Jeruk dikeluarkan dari lemari es, dan juicer milik Rio dikeluarkan dari lemari dapur. Rio, dan juga Megu, tidak begitu suka jus dalam kemasan yang biasa dijual di toko-toko, mereka lebih suka membuat jus sendiri dari buah-buahan segar. Tidak butuh waktu lama sampai dua gelas jus jeruk tersedia—karena yang harus dilakukan Megu hanya memotong-motong jeruk dan meletakkannya di dalam juicer. Sementara itu Rio juga sudah selesai dengan saus kejunya. Tinggal tambahkan makaroni yang sudah masak, aduk sebentar, jadilah makaroni keju yang siap disantap.
"Mmm, tampaknya enak sekali," komentar Megu sambil meletakkan gelas berisi jus jeruknya di atas meja makan. Di atas meja tersebut sudah tersedia dua mangkuk berukuran sedang penuh dengan makaroni keju. Rio pintar membuat masakan-masakan seperti ini, jadi Megu tidak perlu mempertanyakan lagi apa rasanya. "Oh, kurasa bukan tampaknya, pasti memang enak."
Untuk pertama kalinya sejak Megu bertemu Rio malam ini ia melihat sang gadis pirang terkekeh pelan. "Selamat makan. Maaf aku mengacaukan pola makanmu."
Megu menggeleng. "Tidak apa-apa. Sekali-sekali." Disuapnya satu sendok penuh makaroni keju yang masih mengepulkan asap itu. Dugaannya benar—rasanya enak dan tidak membuatnya mual. Di depannya, Rio makan dengan tempo yang lebih cepat, terlihat melampiaskan kekesalannya pada makaroni keju buatannya sendiri. Megu membiarkan Rio menghabiskan sekitar tiga atau empat sendok makaroni keju terlebih dahulu sebelum akhirnya ia kembali bertanya.
"Jadi, hei." Megu memulai. Rio menghentikan gerakannya menyendok makaroni untuk memandang kea rah Megu. "Apa yang terjadi? Kautahu, kau selalu bisa cerita padaku. Maksudku, kau selalu meminta kami untuk bercerita jika sedang ada masalah—sekecil apapun itu—dan aku akan merasa sangat terkhianati jika kau tidak melakukan hal yang sama."
Rio terdiam sejenak. Tangannya sibuk mengaduk-aduk makaroni kejunya dengan sendok.
"Yah … aku baru saja berdiskusi bersama teman-teman sekelompokku setelah mengerjakan tugas, dan …" gadis itu berkali-kali menaikkan bahunya. "Di tengah diskusi, tahulah, seperti biasa kami malah membicarakan hal-hal lain, dan hal yang kupikir sangat menggangguku saat itu adalah ketika kami mulai membicarakan soal … masa depan. Masa depan dalam konteks, pasangan hidup?"
Pada situasi-situasi biasa, Megu akan terkikik karena Rio tidak biasanya membicarakan hal-hal seperti ini (biasanya yang memonopali pembicaraan mengenai hal-hal romantis adalah Hinano) tapi masalahnya, Rio tengah berada dalam mood yang benar-benar jelek. Adalah suatu hal yang lebih pantas untuk menahan tawa dalam situasi seperti ini, maka Megu melakukannya. Ia menutup mulutnya, dan membiarkan Rio menyelesaikan ceritanya.
"Aku tidak terlalu terlibat dalam pembicaraan itu, didominasi oleh para laki-laki, yah …" Rio menyuap lagi sesendok penuh makaroni keju. "Hanya saja, yeah, ada satu orang yang mengatakan hal-hal yang menyebalkan seolah-olah otak dan rasionalitasnya kalah oleh arogansi testosteron."

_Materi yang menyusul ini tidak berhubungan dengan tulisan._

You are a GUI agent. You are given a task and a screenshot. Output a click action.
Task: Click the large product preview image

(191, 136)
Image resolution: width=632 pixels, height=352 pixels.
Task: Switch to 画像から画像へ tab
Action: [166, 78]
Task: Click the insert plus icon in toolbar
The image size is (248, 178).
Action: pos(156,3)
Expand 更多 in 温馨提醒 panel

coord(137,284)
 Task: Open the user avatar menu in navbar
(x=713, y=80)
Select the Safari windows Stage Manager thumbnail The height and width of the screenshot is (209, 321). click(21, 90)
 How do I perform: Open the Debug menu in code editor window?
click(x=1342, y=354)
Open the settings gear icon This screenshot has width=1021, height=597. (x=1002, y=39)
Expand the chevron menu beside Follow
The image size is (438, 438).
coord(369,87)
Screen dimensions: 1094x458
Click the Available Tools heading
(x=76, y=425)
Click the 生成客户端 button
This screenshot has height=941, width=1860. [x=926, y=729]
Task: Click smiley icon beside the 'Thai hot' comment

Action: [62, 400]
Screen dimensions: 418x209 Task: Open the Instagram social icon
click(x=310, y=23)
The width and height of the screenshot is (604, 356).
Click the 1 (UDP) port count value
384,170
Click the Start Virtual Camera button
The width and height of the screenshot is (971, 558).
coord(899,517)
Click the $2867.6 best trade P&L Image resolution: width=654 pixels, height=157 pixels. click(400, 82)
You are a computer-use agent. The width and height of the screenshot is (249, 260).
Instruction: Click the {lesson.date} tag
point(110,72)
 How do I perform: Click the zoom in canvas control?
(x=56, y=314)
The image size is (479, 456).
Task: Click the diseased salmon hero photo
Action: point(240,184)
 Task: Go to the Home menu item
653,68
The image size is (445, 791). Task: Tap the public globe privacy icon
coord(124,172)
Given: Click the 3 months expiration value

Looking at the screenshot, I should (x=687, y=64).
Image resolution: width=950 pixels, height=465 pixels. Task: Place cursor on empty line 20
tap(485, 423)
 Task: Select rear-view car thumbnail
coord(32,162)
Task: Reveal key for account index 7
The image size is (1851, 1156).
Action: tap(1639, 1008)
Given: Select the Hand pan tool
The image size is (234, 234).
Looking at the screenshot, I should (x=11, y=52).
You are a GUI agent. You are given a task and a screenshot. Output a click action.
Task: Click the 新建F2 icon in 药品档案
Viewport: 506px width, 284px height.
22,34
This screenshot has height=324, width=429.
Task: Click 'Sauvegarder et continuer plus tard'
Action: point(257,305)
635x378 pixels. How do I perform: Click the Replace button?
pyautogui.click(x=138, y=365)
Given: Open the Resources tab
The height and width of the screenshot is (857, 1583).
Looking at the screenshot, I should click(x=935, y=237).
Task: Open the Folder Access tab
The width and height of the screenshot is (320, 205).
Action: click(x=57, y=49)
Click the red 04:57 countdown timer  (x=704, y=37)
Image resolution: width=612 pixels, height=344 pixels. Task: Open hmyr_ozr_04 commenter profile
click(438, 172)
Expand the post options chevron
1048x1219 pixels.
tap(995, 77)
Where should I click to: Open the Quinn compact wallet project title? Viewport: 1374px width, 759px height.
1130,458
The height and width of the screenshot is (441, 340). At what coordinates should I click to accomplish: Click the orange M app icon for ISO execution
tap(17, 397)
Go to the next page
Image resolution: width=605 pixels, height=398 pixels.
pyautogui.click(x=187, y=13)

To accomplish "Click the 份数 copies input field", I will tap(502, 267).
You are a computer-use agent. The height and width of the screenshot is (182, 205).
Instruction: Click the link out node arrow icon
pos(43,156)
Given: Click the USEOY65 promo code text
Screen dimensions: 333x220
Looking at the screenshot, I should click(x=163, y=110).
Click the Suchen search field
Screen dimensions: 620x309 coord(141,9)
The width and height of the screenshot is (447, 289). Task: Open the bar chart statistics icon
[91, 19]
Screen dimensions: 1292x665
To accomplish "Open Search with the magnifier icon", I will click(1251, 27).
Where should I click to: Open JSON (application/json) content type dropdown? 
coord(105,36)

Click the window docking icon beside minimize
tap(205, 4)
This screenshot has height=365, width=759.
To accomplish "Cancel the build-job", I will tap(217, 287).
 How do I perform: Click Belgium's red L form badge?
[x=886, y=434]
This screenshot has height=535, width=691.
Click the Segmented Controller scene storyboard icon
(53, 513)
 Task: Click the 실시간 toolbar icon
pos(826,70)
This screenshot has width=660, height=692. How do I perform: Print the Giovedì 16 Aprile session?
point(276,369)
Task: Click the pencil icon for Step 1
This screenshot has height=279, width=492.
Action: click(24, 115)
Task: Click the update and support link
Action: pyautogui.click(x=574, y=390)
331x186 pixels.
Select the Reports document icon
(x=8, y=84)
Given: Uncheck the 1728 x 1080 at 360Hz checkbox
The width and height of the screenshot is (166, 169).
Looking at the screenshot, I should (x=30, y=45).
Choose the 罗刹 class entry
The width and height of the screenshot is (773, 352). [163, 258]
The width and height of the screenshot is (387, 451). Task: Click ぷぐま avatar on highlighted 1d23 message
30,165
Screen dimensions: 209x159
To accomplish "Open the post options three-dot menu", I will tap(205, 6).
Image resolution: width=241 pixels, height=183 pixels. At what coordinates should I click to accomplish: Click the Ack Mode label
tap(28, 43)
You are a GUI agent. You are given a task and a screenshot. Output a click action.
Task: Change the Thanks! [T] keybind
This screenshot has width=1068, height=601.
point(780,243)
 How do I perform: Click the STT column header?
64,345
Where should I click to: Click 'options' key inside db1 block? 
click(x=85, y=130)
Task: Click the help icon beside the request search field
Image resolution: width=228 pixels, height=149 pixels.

Megu tidak bisa menahan kikiknya mendengar komentar Rio barusan. "Pffft. Lalu? Apa yang dia katakan?"
"Well, sebenarnya aku tidak tahu apa maksud aslinya mengatakan hal-hal seperti itu, tapi ia sudah terlanjur menyakiti hatiku," gumam Rio. "Dia bilang ia tidak akan pernah menikahi perempuan yang lebih—bolehkah aku menggunakan kata 'superior' di sini? Boleh? Baiklah. Ia tidak akan pernah menikahi perempuan yang "superior" darinya, bahkan yang ia anggap "setara" dengannya pun tidak akan ia terima. Dari caranya mengemukakan alasannya, seolah-olah ia menganggap perempuan hanya mainan yang dikendalikan sesuai perintah laki-laki. Demi Tuhan, ini sudah abad ke-21 dan masih ada laki-laki yang berpikiran seperti itu, aku akan berpikir bahwa ia terlalu lama tinggal di gua."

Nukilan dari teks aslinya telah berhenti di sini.